When you’re smitten with your go-to workout (be it spin class, power yoga, rowing, hula-hooping), mixing things up can feel like a drag. Why mess with a good thing? But new research presented at this year’s American College of Cardiology Conference shows that two-timing on your fave sweat sesh might help reduce your chance of developing the risk factors associated cardiovascular disease (including high blood pressure, high cholesterol, and diabetes).
Using data sourced from 4,086 adult participants in the 2005 to 2006 National Health and Nutrition Examination Survey, researchers analyzed how static activities (like strength training) and dynamic activities (like running) affect heart health. And guess what? “Static activity appeared more beneficial than dynamic,” says Maia Smith, PhD, statistical epidemiologist and assistant professor at St. George’s University in Grenada.

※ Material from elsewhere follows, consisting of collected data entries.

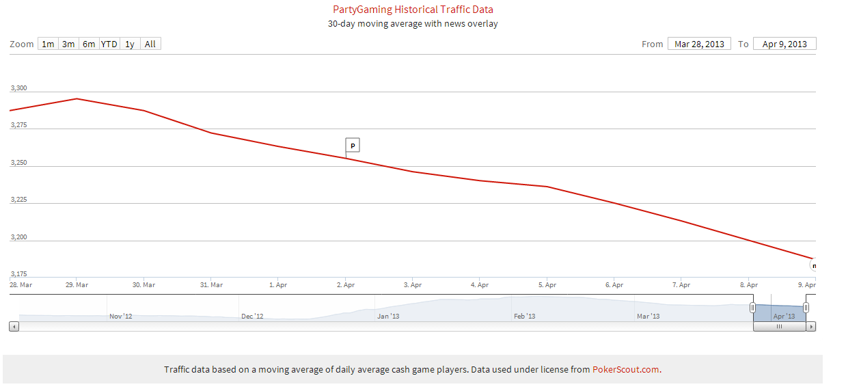The image size is (846, 389).
Task: Zoom chart to 1y
Action: pos(130,44)
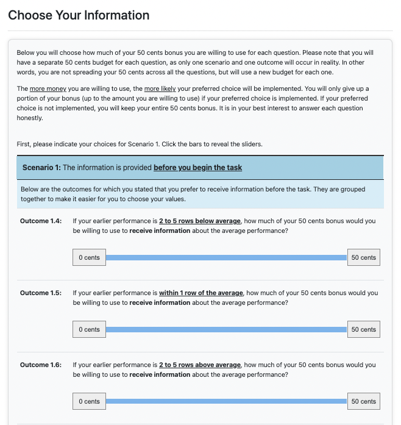Viewport: 401px width, 425px height.
Task: Click the "Outcome 1.6:" label
Action: click(x=41, y=365)
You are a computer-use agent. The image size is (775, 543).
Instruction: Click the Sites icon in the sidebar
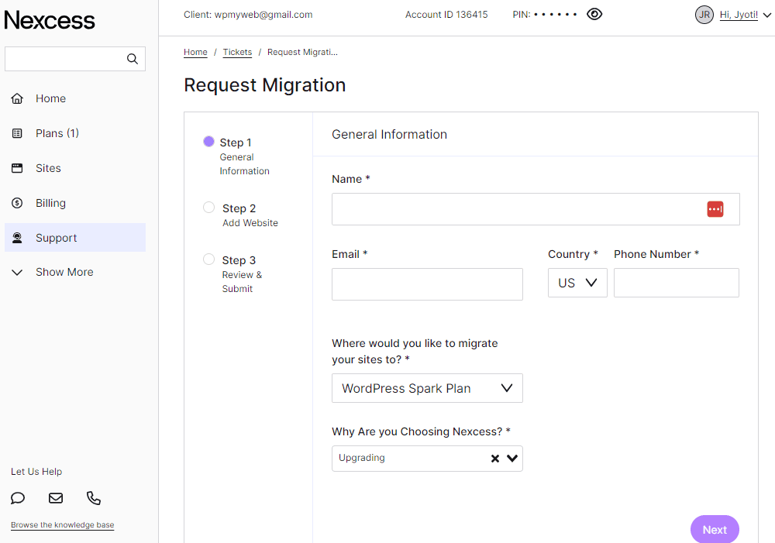coord(16,167)
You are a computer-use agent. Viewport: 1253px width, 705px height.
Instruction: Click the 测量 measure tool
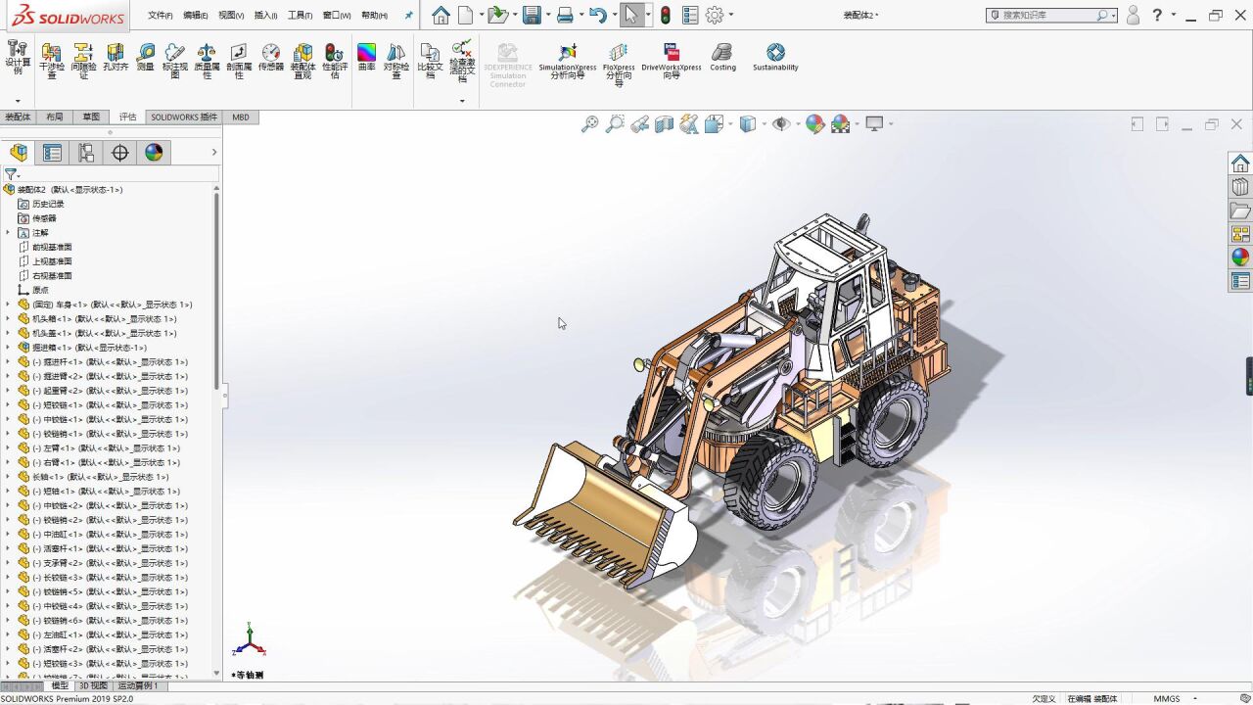tap(146, 58)
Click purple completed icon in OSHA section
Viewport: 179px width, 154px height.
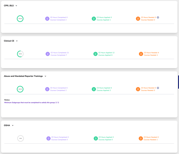(x=48, y=138)
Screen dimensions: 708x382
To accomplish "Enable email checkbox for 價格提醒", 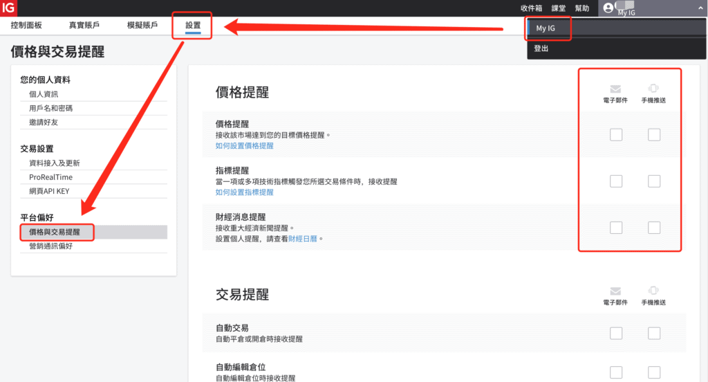I will (x=616, y=134).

“Clinicians should counsel patients to exercise regardless…The important thing is to make sure they are engaging in physical activity.” —Maia Smith, PhD
A boon for lifters to be sure, but the news isn’t bad for treadmill devotees: “Patients who did both types of physical activity fared better than patients who simply increased the level of one type of activity,” says Dr. Smith. “Clinicians should counsel patients to exercise regardless…The important thing is to make sure they are engaging in physical activity.”
If you want to make the most of the the hour you have to hit the gym, make sure you’re giving those medicine ball slams as much attention as the stairclimber.